(Dataset entries)

○ ○ ○ ○ ○ ○ ○

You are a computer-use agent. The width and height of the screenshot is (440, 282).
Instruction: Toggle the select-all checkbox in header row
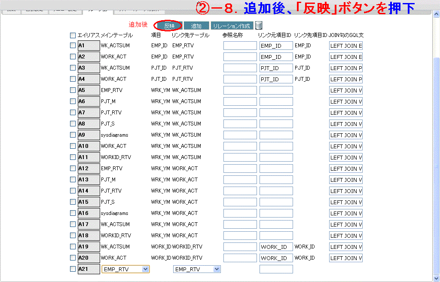(x=73, y=35)
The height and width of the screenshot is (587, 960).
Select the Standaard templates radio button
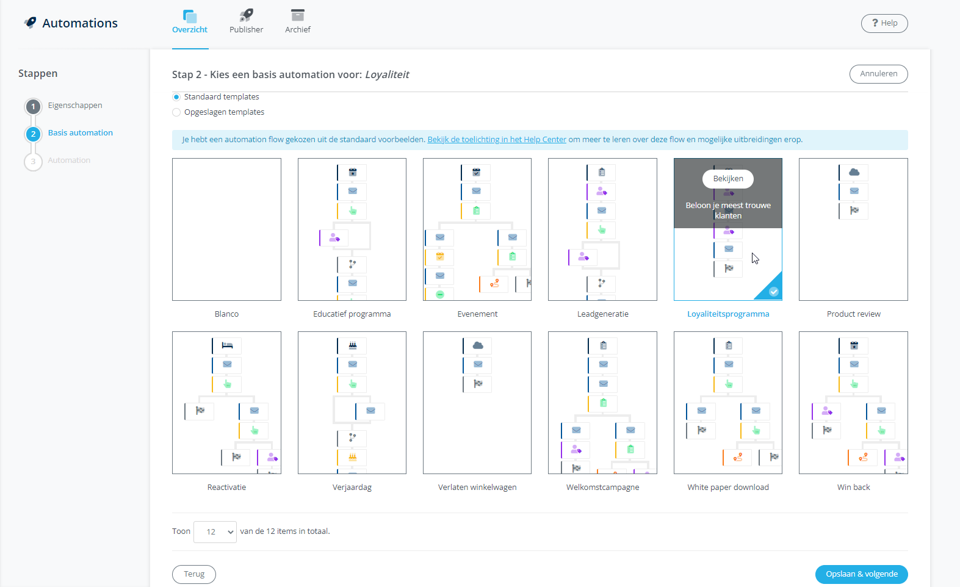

○ ○ ○ ○ ○ ○ ○

YOUR TASK >> Word for word, restate the lines from the one containing "The height and" through the end of the entries. Do not include pictures.

EXERCISE SOLUTION >>
The height and width of the screenshot is (587, 960).
Select the Standaard templates radio button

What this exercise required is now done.